*What is required*: Using the entries that follow, transcribe only the lines from the line with "Image resolution: width=1282" to the line with "Viewport: 1568px width, 653px height.", both included, exactly as they stand and without pictures.

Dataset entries
————

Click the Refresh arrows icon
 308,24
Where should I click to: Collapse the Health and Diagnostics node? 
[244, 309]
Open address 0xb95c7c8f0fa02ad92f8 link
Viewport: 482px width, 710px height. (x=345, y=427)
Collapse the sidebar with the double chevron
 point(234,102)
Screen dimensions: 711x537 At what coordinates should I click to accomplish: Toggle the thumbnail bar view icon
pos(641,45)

————

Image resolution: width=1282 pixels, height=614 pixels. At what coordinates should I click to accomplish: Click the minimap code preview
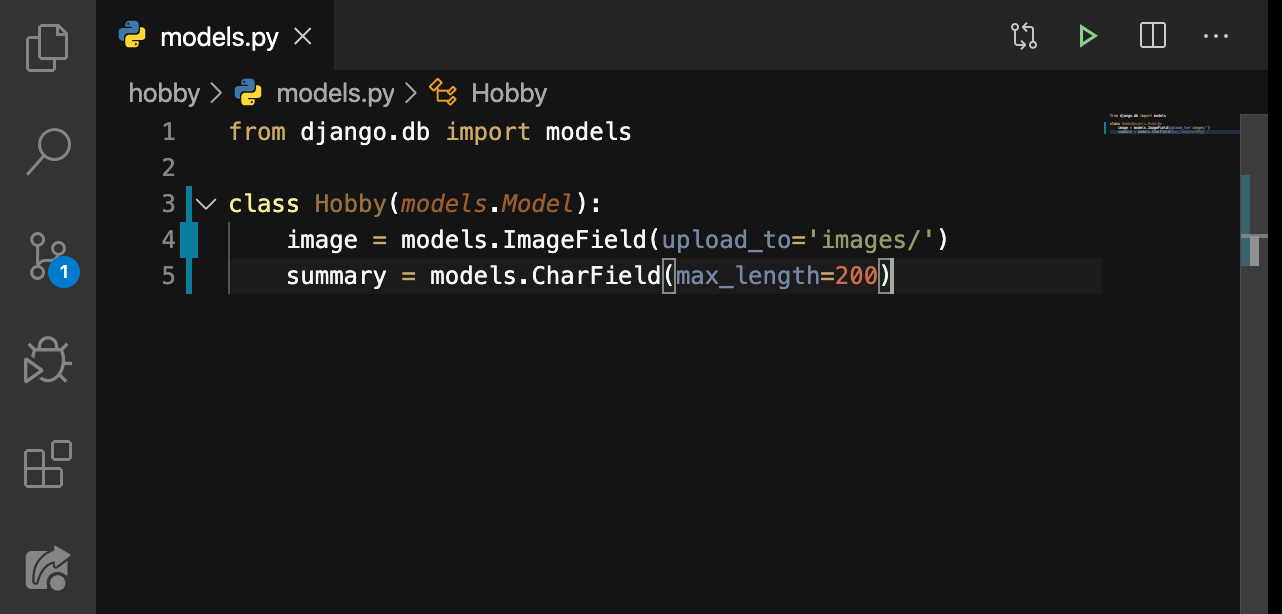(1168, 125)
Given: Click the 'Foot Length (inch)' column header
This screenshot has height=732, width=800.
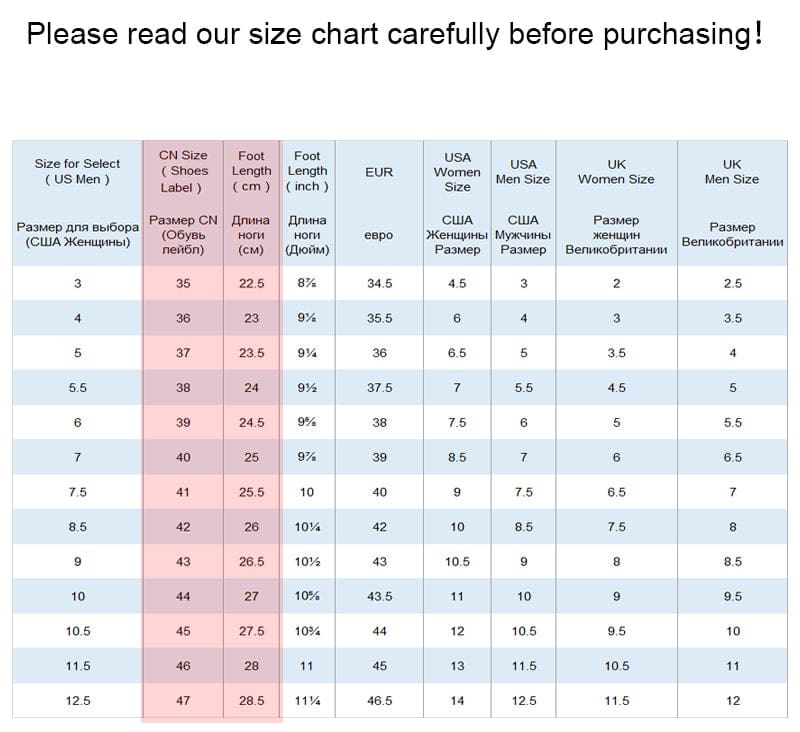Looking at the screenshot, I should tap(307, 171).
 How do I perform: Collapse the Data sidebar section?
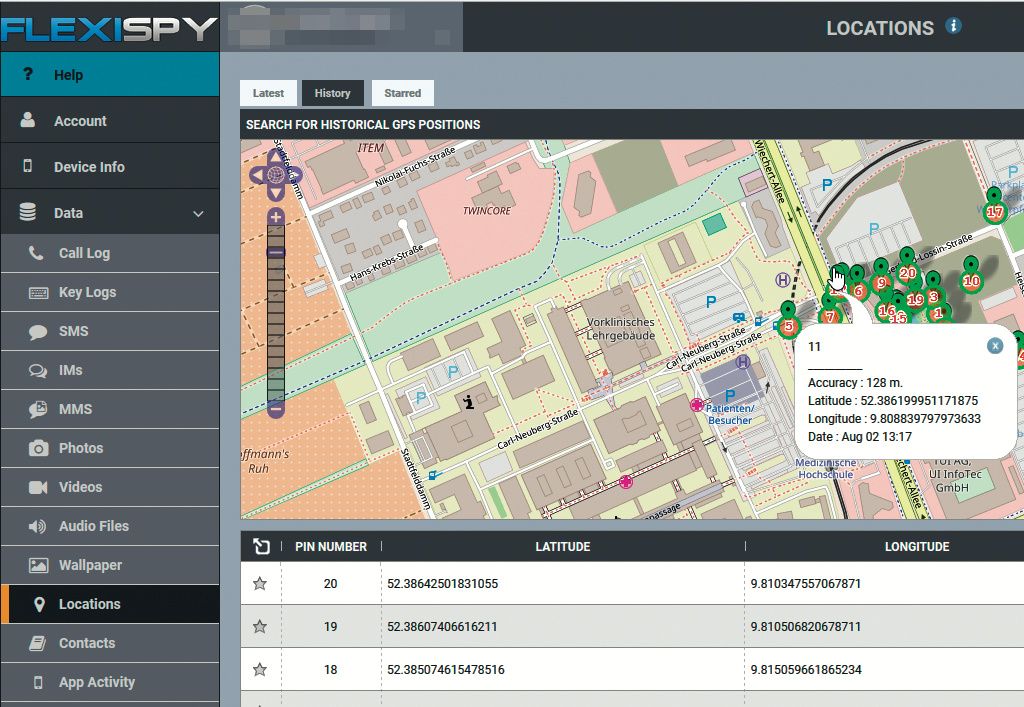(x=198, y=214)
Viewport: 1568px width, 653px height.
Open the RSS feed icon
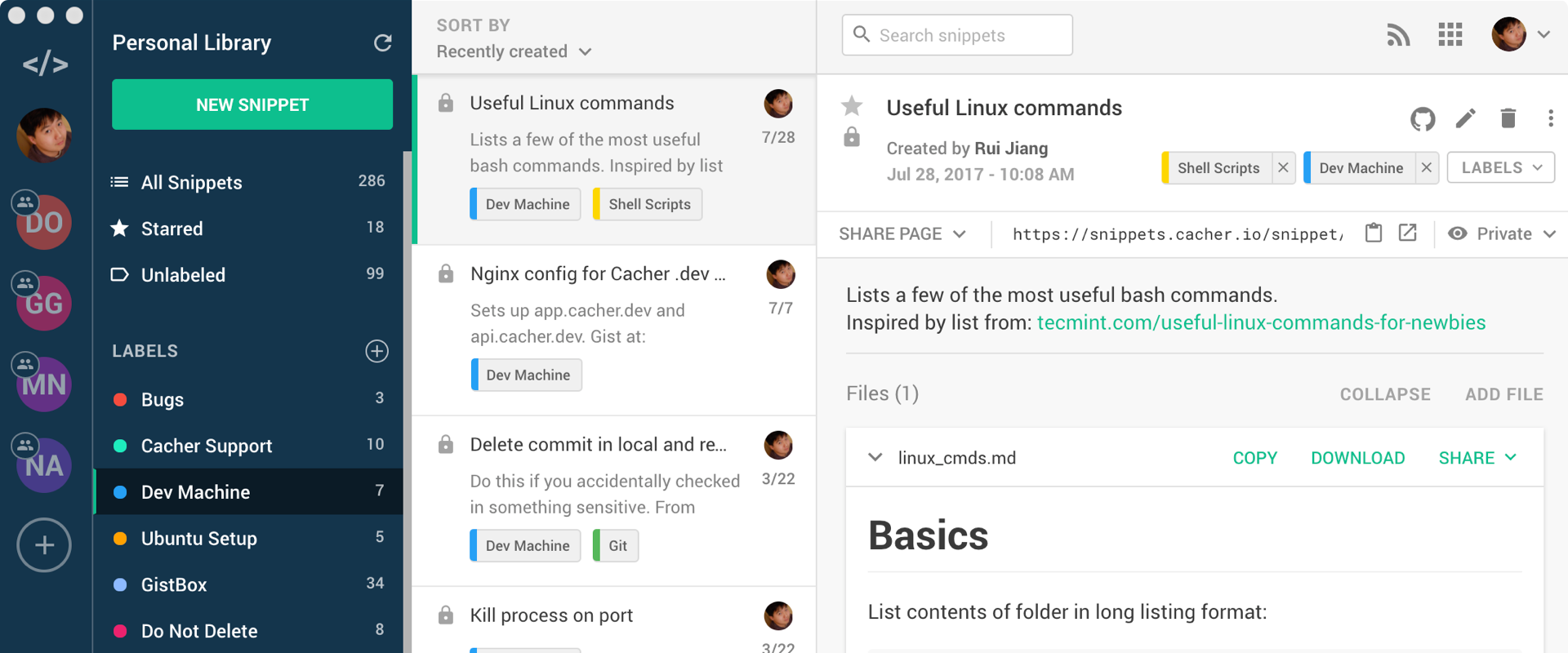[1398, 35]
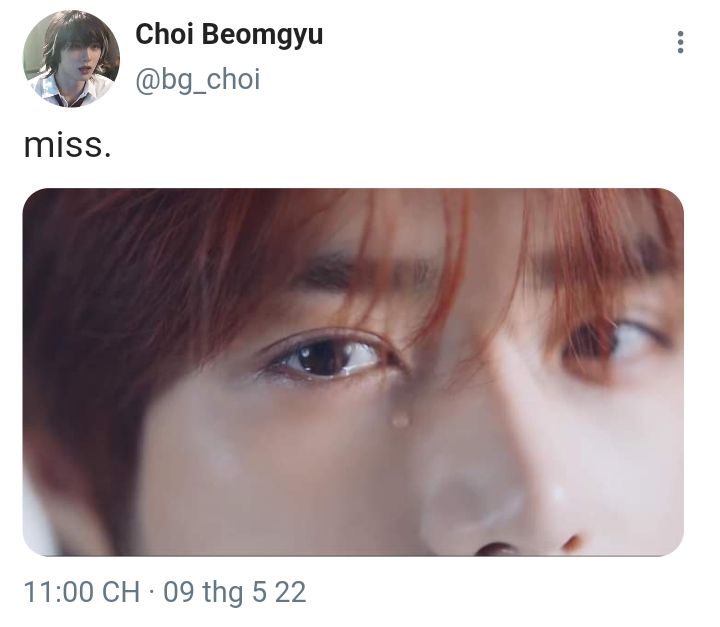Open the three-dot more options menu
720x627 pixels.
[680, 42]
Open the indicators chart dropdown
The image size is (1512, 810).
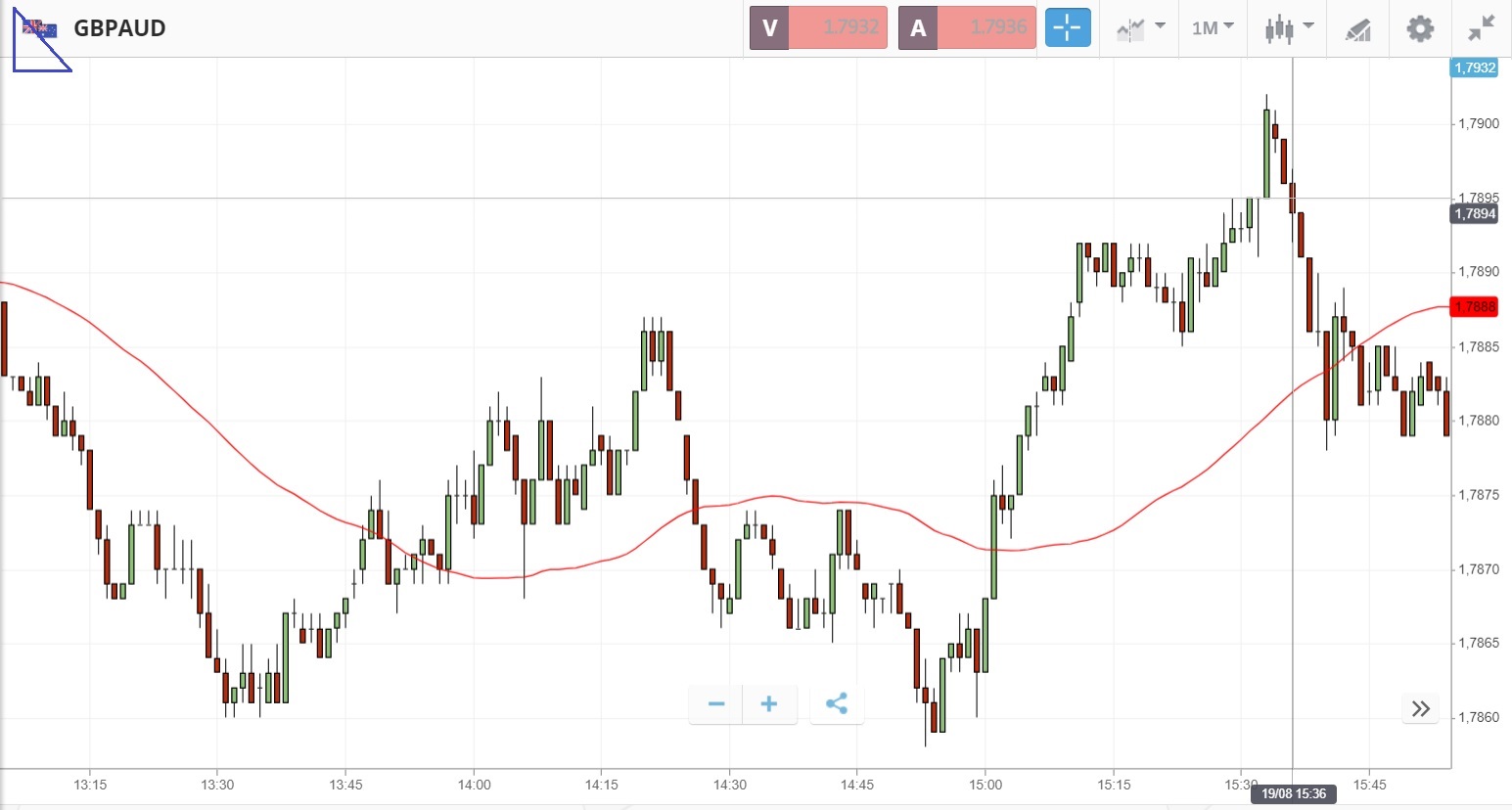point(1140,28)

————

*Task answer*:
Image resolution: width=1282 pixels, height=614 pixels. At what coordinates should I click to accomplish: Click the minimap code preview
(1168, 125)
Given: Click the 'Foot Length (inch)' column header
This screenshot has height=732, width=800.
Looking at the screenshot, I should tap(307, 171).
 How do I perform: Collapse the Data sidebar section?
(x=198, y=214)
Viewport: 1568px width, 653px height.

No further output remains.